From Aya’s nutritional perspective, the food in Gaza is not just deficient in quantity, but also in quality. 

“Even what enters Gaza is for commercial use, a lot of snacks, a lot of […] energy drinks,” Aya said. “It’s not high-quality food, [like] vegetables and fruits, to resolve the malnutrition impact in children, in elderly people.”

In Gaza, expertise in clinical nutrition like Aya’s saves lives. By failing to facilitate Aya’s education and research at McGill, the Canadian government and IRCC are denying a lifeline to those in Gaza, where Aya plans to return after her studies. 

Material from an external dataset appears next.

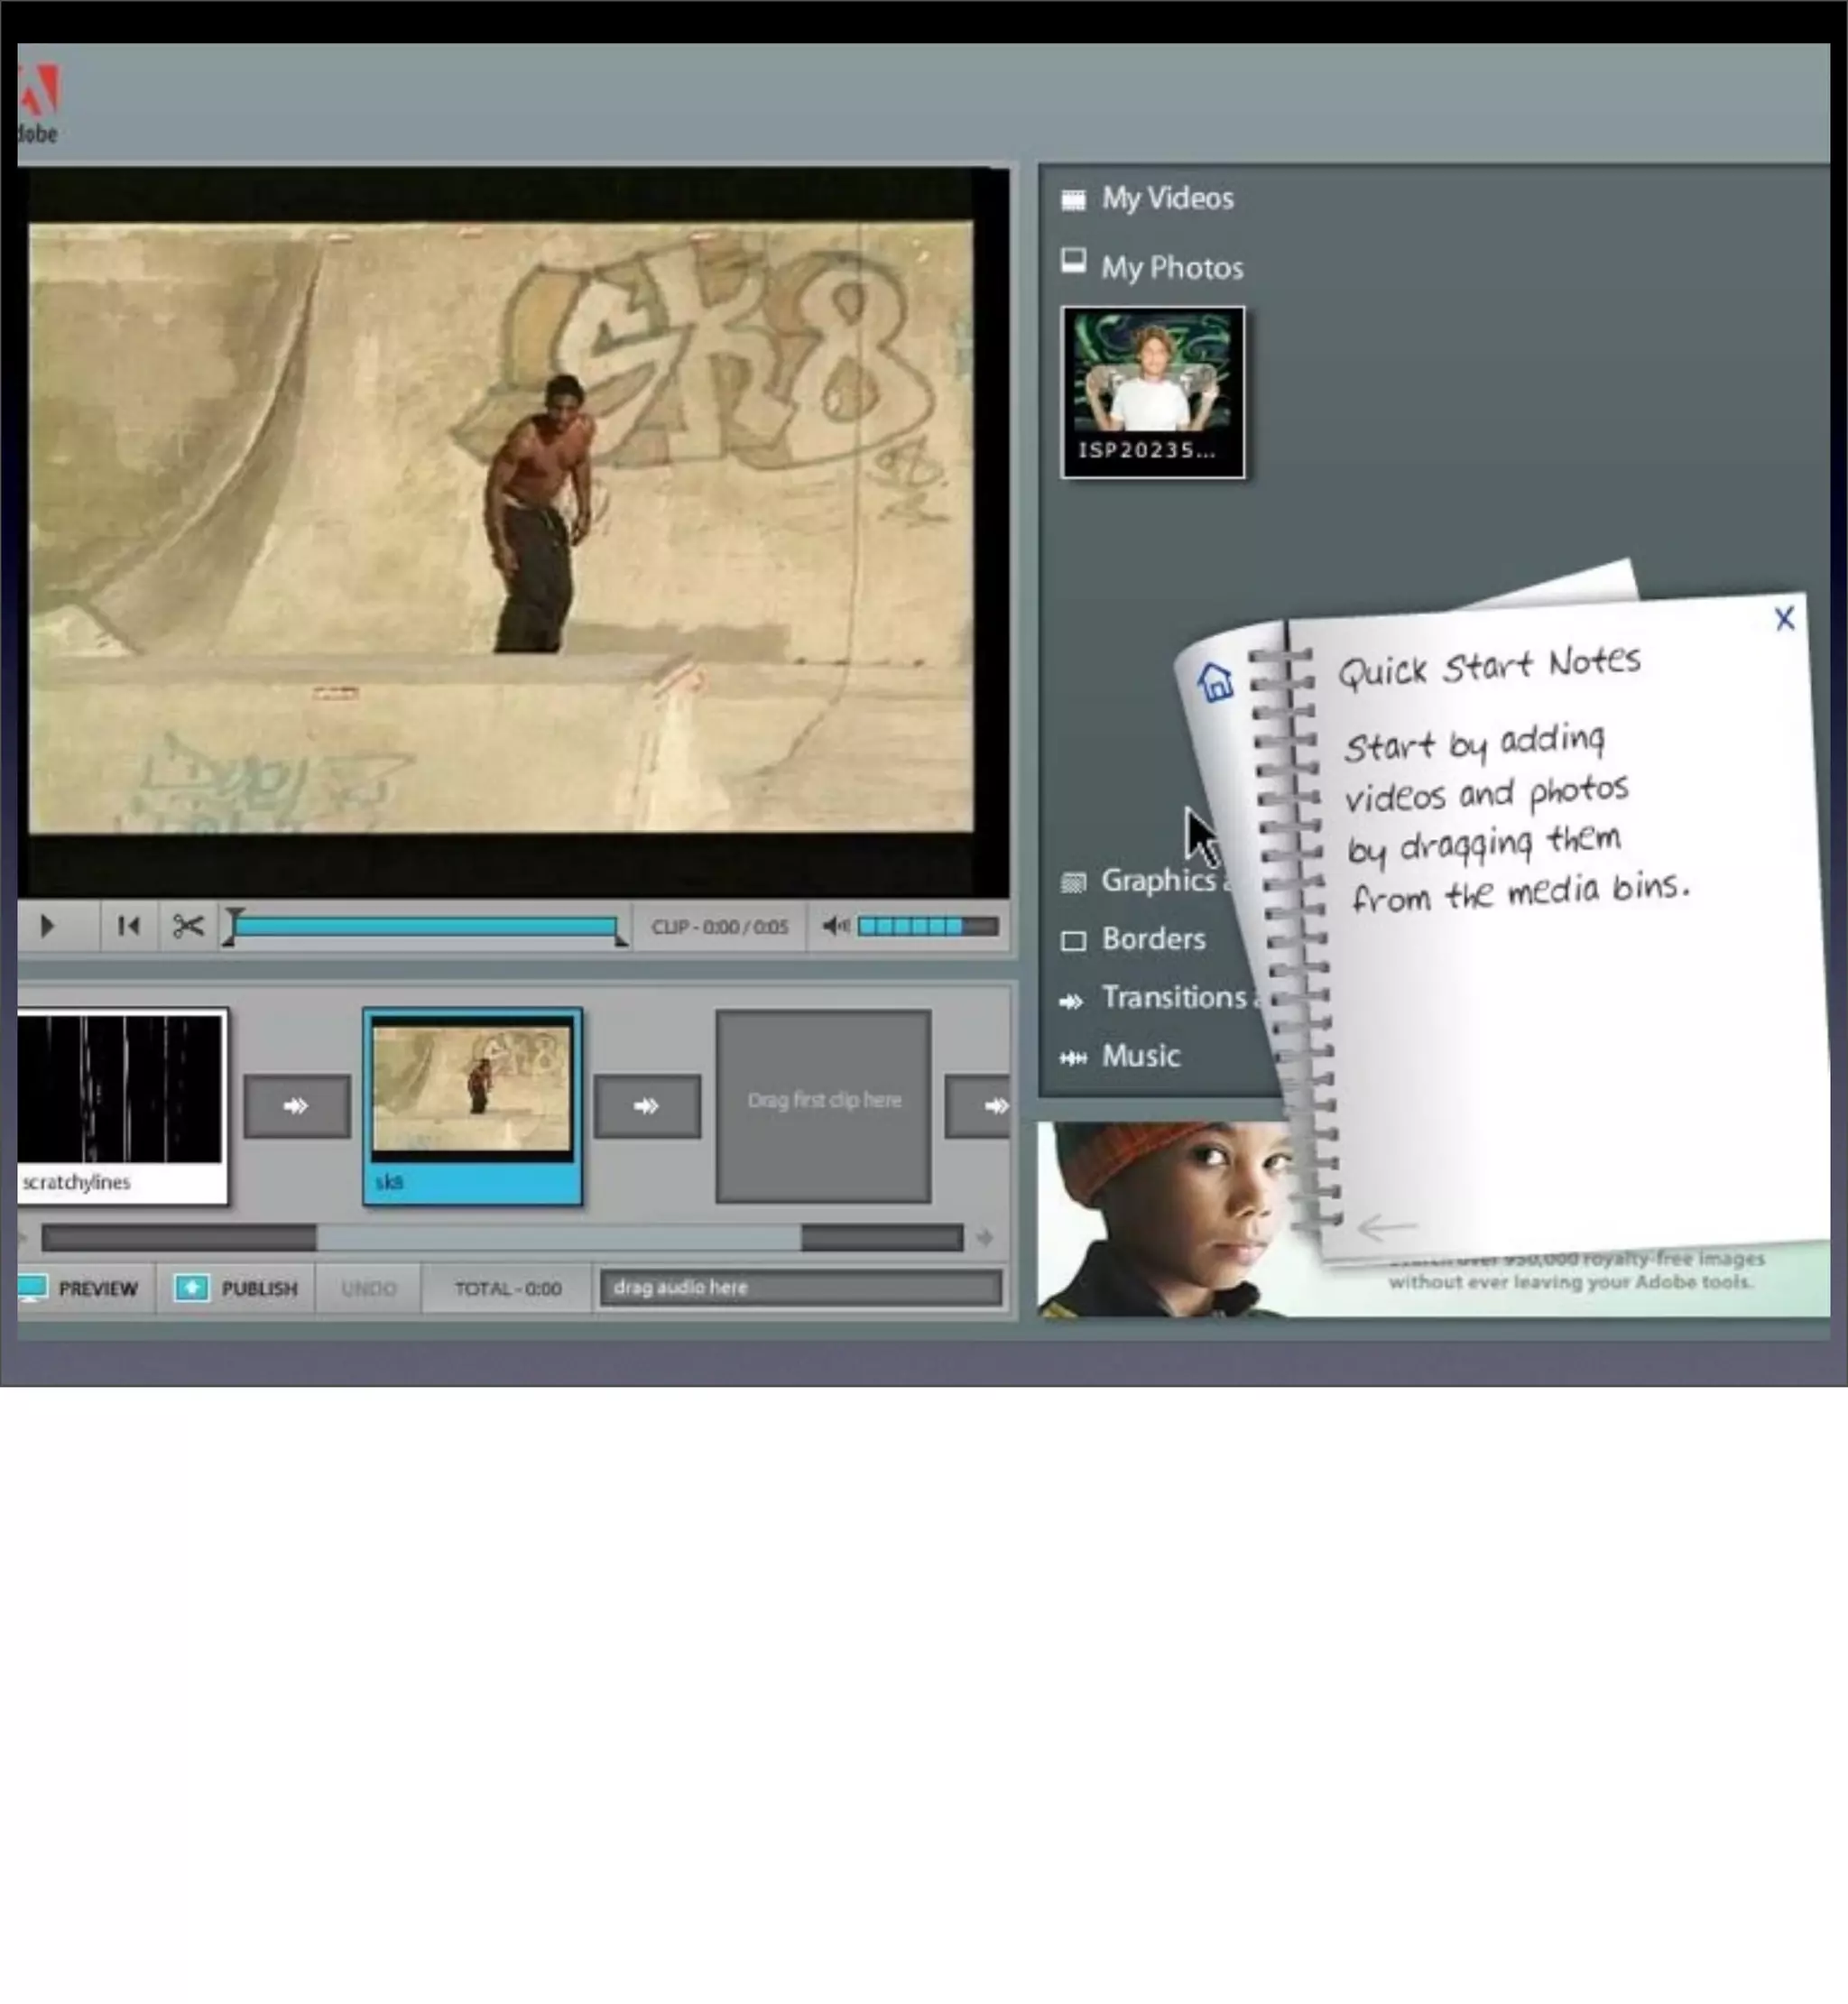
Task: Open the Music section
Action: [x=1140, y=1056]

“These delays affect far more than one individual future,” Aya said. “When opportunities like these are lost, the impact extends to [the] entire community, as my goal has always been to return and help my community in Gaza.”

For Palestinian scholars in Gaza today, education is not so much a personal undertaking as it is an imperative responsibility to their Palestinian homeland and those who remain in it. 

“That’s why we are looking for this opportunity,” Aya said. “It’s not a choice. It’s mandatory to have a good education.”

The future of Gaza lies in academic expertise capable of rebuilding from the ground up. 

“Supporting our ability to study,” Aya said, referring to all prospective Palestinian students and scholars, “is also an investment in the future recovery and resilience of our community.”